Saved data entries

◆ ◆ ◆ ◆

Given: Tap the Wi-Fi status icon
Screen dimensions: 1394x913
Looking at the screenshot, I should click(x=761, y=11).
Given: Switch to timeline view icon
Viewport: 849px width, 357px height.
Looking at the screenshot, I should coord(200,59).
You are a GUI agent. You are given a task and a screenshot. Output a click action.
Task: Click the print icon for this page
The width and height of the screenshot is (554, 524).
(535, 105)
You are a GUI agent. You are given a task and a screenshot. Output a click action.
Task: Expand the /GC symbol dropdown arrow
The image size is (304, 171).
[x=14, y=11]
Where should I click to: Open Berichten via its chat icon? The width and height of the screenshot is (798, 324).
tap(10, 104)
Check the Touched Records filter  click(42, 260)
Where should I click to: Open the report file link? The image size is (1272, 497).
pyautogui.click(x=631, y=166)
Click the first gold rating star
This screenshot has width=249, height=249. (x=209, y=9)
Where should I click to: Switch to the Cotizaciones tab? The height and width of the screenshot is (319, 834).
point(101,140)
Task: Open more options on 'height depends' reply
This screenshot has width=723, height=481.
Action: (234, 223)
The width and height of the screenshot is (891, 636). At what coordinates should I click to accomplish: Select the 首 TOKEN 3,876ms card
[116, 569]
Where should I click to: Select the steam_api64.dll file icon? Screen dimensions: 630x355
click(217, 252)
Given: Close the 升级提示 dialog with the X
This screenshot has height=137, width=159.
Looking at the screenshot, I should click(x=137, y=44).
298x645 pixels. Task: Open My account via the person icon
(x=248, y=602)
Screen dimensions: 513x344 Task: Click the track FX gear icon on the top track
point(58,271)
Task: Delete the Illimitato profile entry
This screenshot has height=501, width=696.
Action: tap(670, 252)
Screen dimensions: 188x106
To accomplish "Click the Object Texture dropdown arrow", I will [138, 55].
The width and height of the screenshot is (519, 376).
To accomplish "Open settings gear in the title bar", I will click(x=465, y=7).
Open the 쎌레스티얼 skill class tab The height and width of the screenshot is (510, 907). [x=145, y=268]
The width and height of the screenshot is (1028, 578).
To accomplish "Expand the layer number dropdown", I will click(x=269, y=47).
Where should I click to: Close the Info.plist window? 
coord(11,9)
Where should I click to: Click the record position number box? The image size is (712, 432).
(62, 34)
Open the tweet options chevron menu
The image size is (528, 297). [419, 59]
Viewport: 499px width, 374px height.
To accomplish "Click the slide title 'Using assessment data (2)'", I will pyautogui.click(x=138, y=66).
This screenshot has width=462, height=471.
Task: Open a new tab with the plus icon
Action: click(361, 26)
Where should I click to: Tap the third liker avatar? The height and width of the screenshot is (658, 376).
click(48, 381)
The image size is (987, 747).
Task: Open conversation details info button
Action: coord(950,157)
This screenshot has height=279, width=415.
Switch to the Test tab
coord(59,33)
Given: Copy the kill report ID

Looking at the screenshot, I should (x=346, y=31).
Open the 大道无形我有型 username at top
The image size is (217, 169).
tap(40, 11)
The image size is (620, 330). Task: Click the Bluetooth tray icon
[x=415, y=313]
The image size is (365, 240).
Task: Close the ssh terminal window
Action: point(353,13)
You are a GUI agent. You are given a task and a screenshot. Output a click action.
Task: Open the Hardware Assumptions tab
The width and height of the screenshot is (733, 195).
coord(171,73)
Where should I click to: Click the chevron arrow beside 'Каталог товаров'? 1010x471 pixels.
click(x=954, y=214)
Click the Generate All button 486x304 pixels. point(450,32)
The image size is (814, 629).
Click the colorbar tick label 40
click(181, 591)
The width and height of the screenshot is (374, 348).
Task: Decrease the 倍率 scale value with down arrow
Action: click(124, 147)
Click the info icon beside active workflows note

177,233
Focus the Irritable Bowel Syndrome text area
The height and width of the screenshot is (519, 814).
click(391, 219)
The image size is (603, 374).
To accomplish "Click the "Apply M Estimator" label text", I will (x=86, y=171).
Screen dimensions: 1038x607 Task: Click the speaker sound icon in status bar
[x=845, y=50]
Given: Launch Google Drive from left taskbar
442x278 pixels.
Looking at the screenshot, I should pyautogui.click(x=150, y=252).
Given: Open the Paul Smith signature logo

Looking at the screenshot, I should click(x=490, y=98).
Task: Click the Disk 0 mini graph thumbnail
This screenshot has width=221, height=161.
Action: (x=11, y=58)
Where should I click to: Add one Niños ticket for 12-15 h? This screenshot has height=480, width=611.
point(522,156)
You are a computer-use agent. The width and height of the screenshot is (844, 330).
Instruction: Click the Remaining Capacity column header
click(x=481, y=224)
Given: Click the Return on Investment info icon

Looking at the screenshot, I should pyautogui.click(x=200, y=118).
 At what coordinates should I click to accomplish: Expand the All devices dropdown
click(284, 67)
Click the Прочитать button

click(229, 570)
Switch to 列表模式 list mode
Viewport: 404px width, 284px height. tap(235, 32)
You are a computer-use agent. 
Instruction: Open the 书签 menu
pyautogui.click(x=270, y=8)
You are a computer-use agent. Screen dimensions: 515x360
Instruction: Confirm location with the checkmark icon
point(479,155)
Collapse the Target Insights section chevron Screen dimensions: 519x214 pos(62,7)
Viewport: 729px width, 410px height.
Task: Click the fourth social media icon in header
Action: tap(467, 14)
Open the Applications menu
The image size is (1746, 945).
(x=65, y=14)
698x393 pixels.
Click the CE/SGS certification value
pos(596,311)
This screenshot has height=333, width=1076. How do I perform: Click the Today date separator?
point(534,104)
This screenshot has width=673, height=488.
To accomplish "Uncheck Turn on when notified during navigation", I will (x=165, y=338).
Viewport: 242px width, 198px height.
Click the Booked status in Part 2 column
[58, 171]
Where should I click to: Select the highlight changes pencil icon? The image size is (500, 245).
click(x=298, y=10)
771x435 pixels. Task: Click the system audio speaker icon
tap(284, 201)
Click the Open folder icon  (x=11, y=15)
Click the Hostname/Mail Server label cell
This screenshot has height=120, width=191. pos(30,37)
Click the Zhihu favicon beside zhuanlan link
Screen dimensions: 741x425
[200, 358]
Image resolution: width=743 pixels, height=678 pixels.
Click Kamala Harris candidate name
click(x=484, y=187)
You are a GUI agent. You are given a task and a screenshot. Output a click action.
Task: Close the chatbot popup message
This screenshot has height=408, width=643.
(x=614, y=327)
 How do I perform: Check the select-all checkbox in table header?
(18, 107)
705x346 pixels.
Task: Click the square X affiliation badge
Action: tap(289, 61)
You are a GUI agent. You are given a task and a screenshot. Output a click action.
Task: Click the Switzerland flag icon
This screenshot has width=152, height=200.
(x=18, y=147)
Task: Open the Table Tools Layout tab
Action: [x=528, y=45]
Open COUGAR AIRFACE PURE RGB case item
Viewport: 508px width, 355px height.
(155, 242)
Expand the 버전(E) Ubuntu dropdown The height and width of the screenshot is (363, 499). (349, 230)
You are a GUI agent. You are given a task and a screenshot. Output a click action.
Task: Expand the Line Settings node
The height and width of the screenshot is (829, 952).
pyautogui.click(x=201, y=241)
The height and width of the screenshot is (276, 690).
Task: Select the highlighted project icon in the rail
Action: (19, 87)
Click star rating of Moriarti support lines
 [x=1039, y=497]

◆ ◆ ◆ ◆

§ **Work to complete**:
Every record should be output precisely as it was given.

§ **Result**:
Given: Tap the Wi-Fi status icon
Screen dimensions: 1394x913
Looking at the screenshot, I should click(x=761, y=11).
Given: Switch to timeline view icon
Viewport: 849px width, 357px height.
Looking at the screenshot, I should coord(200,59).
You are a GUI agent. You are given a task and a screenshot. Output a click action.
Task: Click the print icon for this page
The width and height of the screenshot is (554, 524).
(535, 105)
You are a GUI agent. You are given a task and a screenshot. Output a click action.
Task: Expand the /GC symbol dropdown arrow
The image size is (304, 171).
[x=14, y=11]
Where should I click to: Open Berichten via its chat icon? The width and height of the screenshot is (798, 324).
tap(10, 104)
Check the Touched Records filter  click(42, 260)
Where should I click to: Open the report file link? The image size is (1272, 497).
pyautogui.click(x=631, y=166)
Click the first gold rating star
This screenshot has width=249, height=249. (x=209, y=9)
Where should I click to: Switch to the Cotizaciones tab? The height and width of the screenshot is (319, 834).
point(101,140)
Task: Open more options on 'height depends' reply
This screenshot has width=723, height=481.
Action: (234, 223)
The width and height of the screenshot is (891, 636). At what coordinates should I click to accomplish: Select the 首 TOKEN 3,876ms card
[116, 569]
Where should I click to: Select the steam_api64.dll file icon? Screen dimensions: 630x355
click(217, 252)
Given: Close the 升级提示 dialog with the X
This screenshot has height=137, width=159.
Looking at the screenshot, I should click(x=137, y=44).
298x645 pixels. Task: Open My account via the person icon
(x=248, y=602)
Screen dimensions: 513x344 Task: Click the track FX gear icon on the top track
point(58,271)
Task: Delete the Illimitato profile entry
This screenshot has height=501, width=696.
Action: tap(670, 252)
Screen dimensions: 188x106
To accomplish "Click the Object Texture dropdown arrow", I will [138, 55].
The width and height of the screenshot is (519, 376).
To accomplish "Open settings gear in the title bar", I will click(x=465, y=7).
Open the 쎌레스티얼 skill class tab The height and width of the screenshot is (510, 907). [x=145, y=268]
The width and height of the screenshot is (1028, 578).
To accomplish "Expand the layer number dropdown", I will click(x=269, y=47).
Where should I click to: Close the Info.plist window? 
coord(11,9)
Where should I click to: Click the record position number box? The image size is (712, 432).
(62, 34)
Open the tweet options chevron menu
The image size is (528, 297). [419, 59]
Viewport: 499px width, 374px height.
To accomplish "Click the slide title 'Using assessment data (2)'", I will pyautogui.click(x=138, y=66).
This screenshot has width=462, height=471.
Task: Open a new tab with the plus icon
Action: click(361, 26)
Where should I click to: Tap the third liker avatar? The height and width of the screenshot is (658, 376).
click(48, 381)
The image size is (987, 747).
Task: Open conversation details info button
Action: coord(950,157)
This screenshot has height=279, width=415.
Switch to the Test tab
coord(59,33)
Given: Copy the kill report ID

Looking at the screenshot, I should (x=346, y=31).
Open the 大道无形我有型 username at top
The image size is (217, 169).
tap(40, 11)
The image size is (620, 330). Task: Click the Bluetooth tray icon
[x=415, y=313]
The image size is (365, 240).
Task: Close the ssh terminal window
Action: point(353,13)
You are a GUI agent. You are given a task and a screenshot. Output a click action.
Task: Open the Hardware Assumptions tab
The width and height of the screenshot is (733, 195).
coord(171,73)
Where should I click to: Click the chevron arrow beside 'Каталог товаров'? 1010x471 pixels.
click(x=954, y=214)
Click the Generate All button 486x304 pixels. point(450,32)
The image size is (814, 629).
Click the colorbar tick label 40
click(181, 591)
The width and height of the screenshot is (374, 348).
Task: Decrease the 倍率 scale value with down arrow
Action: click(124, 147)
Click the info icon beside active workflows note

177,233
Focus the Irritable Bowel Syndrome text area
The height and width of the screenshot is (519, 814).
click(391, 219)
The image size is (603, 374).
To accomplish "Click the "Apply M Estimator" label text", I will (x=86, y=171).
Screen dimensions: 1038x607 Task: Click the speaker sound icon in status bar
[x=845, y=50]
Given: Launch Google Drive from left taskbar
442x278 pixels.
Looking at the screenshot, I should pyautogui.click(x=150, y=252).
Given: Open the Paul Smith signature logo

Looking at the screenshot, I should click(x=490, y=98).
Task: Click the Disk 0 mini graph thumbnail
This screenshot has width=221, height=161.
Action: (x=11, y=58)
Where should I click to: Add one Niños ticket for 12-15 h? This screenshot has height=480, width=611.
point(522,156)
You are a computer-use agent. The width and height of the screenshot is (844, 330).
Instruction: Click the Remaining Capacity column header
click(x=481, y=224)
Given: Click the Return on Investment info icon

Looking at the screenshot, I should pyautogui.click(x=200, y=118).
 At what coordinates should I click to accomplish: Expand the All devices dropdown
click(284, 67)
Click the Прочитать button

click(229, 570)
Switch to 列表模式 list mode
Viewport: 404px width, 284px height. tap(235, 32)
You are a computer-use agent. 
Instruction: Open the 书签 menu
pyautogui.click(x=270, y=8)
You are a computer-use agent. Screen dimensions: 515x360
Instruction: Confirm location with the checkmark icon
point(479,155)
Collapse the Target Insights section chevron Screen dimensions: 519x214 pos(62,7)
Viewport: 729px width, 410px height.
Task: Click the fourth social media icon in header
Action: tap(467, 14)
Open the Applications menu
The image size is (1746, 945).
(x=65, y=14)
698x393 pixels.
Click the CE/SGS certification value
pos(596,311)
This screenshot has height=333, width=1076. How do I perform: Click the Today date separator?
point(534,104)
This screenshot has width=673, height=488.
To accomplish "Uncheck Turn on when notified during navigation", I will (x=165, y=338).
Viewport: 242px width, 198px height.
Click the Booked status in Part 2 column
[58, 171]
Where should I click to: Select the highlight changes pencil icon? The image size is (500, 245).
click(x=298, y=10)
771x435 pixels. Task: Click the system audio speaker icon
tap(284, 201)
Click the Open folder icon  (x=11, y=15)
Click the Hostname/Mail Server label cell
This screenshot has height=120, width=191. pos(30,37)
Click the Zhihu favicon beside zhuanlan link
Screen dimensions: 741x425
[200, 358]
Image resolution: width=743 pixels, height=678 pixels.
Click Kamala Harris candidate name
click(x=484, y=187)
You are a GUI agent. You are given a task and a screenshot. Output a click action.
Task: Close the chatbot popup message
This screenshot has height=408, width=643.
(x=614, y=327)
 How do I perform: Check the select-all checkbox in table header?
(18, 107)
705x346 pixels.
Task: Click the square X affiliation badge
Action: tap(289, 61)
You are a GUI agent. You are given a task and a screenshot. Output a click action.
Task: Click the Switzerland flag icon
This screenshot has width=152, height=200.
(x=18, y=147)
Task: Open the Table Tools Layout tab
Action: [x=528, y=45]
Open COUGAR AIRFACE PURE RGB case item
Viewport: 508px width, 355px height.
(155, 242)
Expand the 버전(E) Ubuntu dropdown The height and width of the screenshot is (363, 499). (349, 230)
You are a GUI agent. You are given a task and a screenshot. Output a click action.
Task: Expand the Line Settings node
The height and width of the screenshot is (829, 952).
pyautogui.click(x=201, y=241)
The height and width of the screenshot is (276, 690).
Task: Select the highlighted project icon in the rail
Action: (19, 87)
Click star rating of Moriarti support lines
 [x=1039, y=497]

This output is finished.